Офицер повернулся к князю Болотневу, и тот увидел у него на боку большую флягу в потемневшем желтом кожаном футляре.
— Поручик, — слабым голосом сказал Болотнев. — Это что у вас?.. Во фляге… водка?..
— Коньяк, милый… И не плохой. Мне в штабе Дандевиля дали.
— Угости меня немножечко…
— Пейте, голуба, сколько хотите.
Болотнев сделал два глотка и сказал тихо и печально:
— У меня нога отрублена. Раз и навсегда… Не вырастет… Так можно еще глоточек?
— Пейте хоть весь, — сказал поручик. В голосе его послышались слезы.
— Спасибо, поручик… Ах, как хорошо!.. Славно — хорошо. Я люблю это… мысли проясняет… Бегут мысли, как зайцы на облаве… И хорошо… Спасибо…
Князь протянул руку с флягой, но ослабевшие пальцы не удержали, и фляга упала в снег.
Князь закрыл глаза и забылся в пьяном сне.
Дни раненых и больных свивались в длинную и однообразную вереницу. Время шло, и не видно было, как вдруг наступила весна, пришло тепло, потом стало и жарко, и вот уже июнь на исходе; поспели фрукты — урюк, черная слива, абрикосы, груши, дыни и полнился первый золотистый, янтарный виноград. Греки носили фрукты и корзинах к госпиталю и продавали раненым.
У деревни Амбарли был расположен госпиталь для выздоравливающих. Повыше, на горе, над деревней, стоял лагерем Лейб-гвардии Литовский полк.
В деревне узкие, кривые улочки, часто стоят каменные дома. Чадно чахнет пригорелым бараньим жиром, ладанным дымком, кипарисом и розовым маслом. На улицах возятся черномазые неопрятные дети, кричит привязанный осел, и женщина в темной чадре задумчиво и печально смотрит большими глазами сквозь прорези чадры на бродящих но улице солдат.
Над деревней, поближе к лагерю, есть каменный уступ, как бы природный балкон над морем. На нем лежат мраморные глыбы. Сюда, особенно под вечер, когда повеет прохладой, собираются выздоравливающие из госпиталя. Они садятся на камнях и долго, часами смотрят вдаль.
Сказочная, невероятная, несказанная красота кругом. Вот оно — синее море! Море-окиян детских сказок. И на нем Царьград, тоже город-сказка, знакомый с детских лет.
Константинополь внизу, как на ладони… Он лепится по кручам перламутровой россыпью домов, золотых куполов, иглами минаретов, прихотливо прорезанный морскими заливами. Море за ним, подальше вглубь, такого синего цвета, что просто не верится, что вода прозрачная. Кажется, нальешь в стакан — и она будет как медным купоросом настоянная. В извилине залива Золотой Рог вода мутно-зеленая — малахитовая. Это игра прозрачных красок, белые гребешки волн, то и дело вспыхивающие по морской дали, так чарующе прекрасны, что нельзя вдосталь налюбоваться на нее.
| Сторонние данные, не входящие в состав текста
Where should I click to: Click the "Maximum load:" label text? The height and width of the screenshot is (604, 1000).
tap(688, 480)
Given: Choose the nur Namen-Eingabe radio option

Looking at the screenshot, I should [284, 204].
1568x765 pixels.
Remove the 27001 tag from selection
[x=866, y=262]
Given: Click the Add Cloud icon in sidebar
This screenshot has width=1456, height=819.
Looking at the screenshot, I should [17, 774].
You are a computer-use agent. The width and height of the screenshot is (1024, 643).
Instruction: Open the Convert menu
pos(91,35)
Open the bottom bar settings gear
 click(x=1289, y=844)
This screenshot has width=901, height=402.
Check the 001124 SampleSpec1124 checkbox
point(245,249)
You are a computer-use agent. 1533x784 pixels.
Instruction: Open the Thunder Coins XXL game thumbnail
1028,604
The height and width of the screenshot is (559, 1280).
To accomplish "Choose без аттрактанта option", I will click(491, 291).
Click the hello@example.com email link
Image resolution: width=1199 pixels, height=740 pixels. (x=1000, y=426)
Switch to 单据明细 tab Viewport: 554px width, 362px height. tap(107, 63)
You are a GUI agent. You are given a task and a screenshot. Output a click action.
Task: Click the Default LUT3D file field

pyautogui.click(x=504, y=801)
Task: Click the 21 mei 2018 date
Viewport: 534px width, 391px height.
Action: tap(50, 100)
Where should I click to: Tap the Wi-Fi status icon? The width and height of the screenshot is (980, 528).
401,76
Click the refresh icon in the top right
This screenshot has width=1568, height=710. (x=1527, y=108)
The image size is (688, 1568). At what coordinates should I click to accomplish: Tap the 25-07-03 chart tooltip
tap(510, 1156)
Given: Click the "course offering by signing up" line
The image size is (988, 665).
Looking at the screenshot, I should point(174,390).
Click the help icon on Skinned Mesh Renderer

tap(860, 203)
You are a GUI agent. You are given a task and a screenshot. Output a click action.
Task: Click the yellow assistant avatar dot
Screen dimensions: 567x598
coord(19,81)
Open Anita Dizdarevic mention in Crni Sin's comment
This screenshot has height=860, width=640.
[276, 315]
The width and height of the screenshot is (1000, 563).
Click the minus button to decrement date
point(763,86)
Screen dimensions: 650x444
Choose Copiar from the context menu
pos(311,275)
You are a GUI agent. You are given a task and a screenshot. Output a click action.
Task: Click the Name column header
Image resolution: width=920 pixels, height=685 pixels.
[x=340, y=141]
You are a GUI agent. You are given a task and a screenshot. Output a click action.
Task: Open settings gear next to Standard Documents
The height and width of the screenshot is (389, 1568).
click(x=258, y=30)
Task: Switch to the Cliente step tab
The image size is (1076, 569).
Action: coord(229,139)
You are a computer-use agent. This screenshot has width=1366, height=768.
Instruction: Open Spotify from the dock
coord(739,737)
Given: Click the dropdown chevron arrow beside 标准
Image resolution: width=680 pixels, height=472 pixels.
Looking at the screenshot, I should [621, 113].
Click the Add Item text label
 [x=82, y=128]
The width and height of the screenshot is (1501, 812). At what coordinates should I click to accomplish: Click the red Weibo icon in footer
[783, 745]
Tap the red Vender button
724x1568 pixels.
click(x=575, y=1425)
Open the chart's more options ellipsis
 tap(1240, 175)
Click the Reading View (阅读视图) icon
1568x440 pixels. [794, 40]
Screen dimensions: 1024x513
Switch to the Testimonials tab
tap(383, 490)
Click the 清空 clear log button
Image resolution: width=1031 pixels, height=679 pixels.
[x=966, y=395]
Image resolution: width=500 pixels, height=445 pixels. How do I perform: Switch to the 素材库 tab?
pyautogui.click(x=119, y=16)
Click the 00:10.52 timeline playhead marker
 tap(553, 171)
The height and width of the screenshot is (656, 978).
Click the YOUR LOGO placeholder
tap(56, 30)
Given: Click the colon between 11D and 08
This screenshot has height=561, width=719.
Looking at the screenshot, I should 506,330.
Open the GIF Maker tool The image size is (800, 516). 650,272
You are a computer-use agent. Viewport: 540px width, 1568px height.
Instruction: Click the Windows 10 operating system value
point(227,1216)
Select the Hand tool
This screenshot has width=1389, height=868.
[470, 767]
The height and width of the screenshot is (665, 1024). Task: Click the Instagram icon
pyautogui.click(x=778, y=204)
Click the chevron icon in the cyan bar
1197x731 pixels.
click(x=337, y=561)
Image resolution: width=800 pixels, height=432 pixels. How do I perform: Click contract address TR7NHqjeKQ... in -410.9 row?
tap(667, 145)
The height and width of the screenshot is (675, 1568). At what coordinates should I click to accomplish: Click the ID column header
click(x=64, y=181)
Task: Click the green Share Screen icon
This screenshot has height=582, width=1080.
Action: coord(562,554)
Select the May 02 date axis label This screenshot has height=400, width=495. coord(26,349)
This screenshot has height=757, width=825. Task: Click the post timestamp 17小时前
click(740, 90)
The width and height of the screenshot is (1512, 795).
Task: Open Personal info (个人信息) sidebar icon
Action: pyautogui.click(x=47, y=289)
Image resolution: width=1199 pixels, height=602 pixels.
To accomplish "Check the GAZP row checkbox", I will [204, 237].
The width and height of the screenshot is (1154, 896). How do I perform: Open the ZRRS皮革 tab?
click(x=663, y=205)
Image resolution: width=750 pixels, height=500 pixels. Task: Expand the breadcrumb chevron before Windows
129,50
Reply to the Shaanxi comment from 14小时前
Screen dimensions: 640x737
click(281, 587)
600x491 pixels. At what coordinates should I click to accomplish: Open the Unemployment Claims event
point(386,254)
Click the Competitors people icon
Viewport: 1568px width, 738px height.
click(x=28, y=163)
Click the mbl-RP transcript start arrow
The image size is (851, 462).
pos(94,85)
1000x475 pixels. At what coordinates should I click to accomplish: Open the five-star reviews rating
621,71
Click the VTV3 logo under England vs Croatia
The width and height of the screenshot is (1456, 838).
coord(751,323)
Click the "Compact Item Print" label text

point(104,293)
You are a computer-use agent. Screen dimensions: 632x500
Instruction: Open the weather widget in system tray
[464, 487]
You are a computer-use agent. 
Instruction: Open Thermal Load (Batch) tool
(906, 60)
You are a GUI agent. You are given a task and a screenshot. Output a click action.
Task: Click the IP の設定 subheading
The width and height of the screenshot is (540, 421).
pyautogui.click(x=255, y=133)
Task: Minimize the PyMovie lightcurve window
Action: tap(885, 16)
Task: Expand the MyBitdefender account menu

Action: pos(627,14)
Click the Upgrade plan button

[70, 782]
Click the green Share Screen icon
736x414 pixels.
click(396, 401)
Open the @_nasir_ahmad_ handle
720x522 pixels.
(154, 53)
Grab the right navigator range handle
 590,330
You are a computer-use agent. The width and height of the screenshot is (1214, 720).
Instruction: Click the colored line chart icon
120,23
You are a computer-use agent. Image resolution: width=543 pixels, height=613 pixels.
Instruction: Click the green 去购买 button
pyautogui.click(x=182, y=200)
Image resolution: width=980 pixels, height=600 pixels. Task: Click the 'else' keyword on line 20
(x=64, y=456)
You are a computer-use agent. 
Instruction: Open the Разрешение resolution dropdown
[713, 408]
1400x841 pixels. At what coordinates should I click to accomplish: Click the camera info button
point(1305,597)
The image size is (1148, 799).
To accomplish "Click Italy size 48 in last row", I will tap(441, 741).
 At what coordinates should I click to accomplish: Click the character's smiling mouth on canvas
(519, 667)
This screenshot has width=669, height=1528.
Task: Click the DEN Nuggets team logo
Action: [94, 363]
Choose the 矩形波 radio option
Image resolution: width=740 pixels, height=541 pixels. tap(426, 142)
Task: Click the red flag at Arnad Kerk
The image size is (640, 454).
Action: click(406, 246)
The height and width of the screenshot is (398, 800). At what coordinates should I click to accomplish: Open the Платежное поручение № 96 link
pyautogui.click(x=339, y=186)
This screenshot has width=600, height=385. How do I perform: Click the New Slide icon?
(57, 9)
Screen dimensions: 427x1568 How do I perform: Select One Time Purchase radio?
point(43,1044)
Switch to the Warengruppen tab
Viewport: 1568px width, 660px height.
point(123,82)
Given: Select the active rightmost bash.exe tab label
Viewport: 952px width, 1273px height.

По заливу и проливу снуют каюки, белеют паруса и взблескивают вынимаемые из воды мокрые весла. Недвижно стоят корабли в паутине снастей, и черный дым идет из высокой трубы парохода…
По другую сторону пролива, в сизой дымке, точно написанные акварелью и гуашью, розовеют оранжевые горы Азиатского берега. Оливковые рощи прилепились к ним голубовато-зелеными нежными пятнами. Дома Стамбула кажутся пестрыми камушками. Вправо синий простор Мраморного моря, и на нем в легкой дымке тумана, в белой рамке прибоя, видны розовые с зеленым Принцевы острова.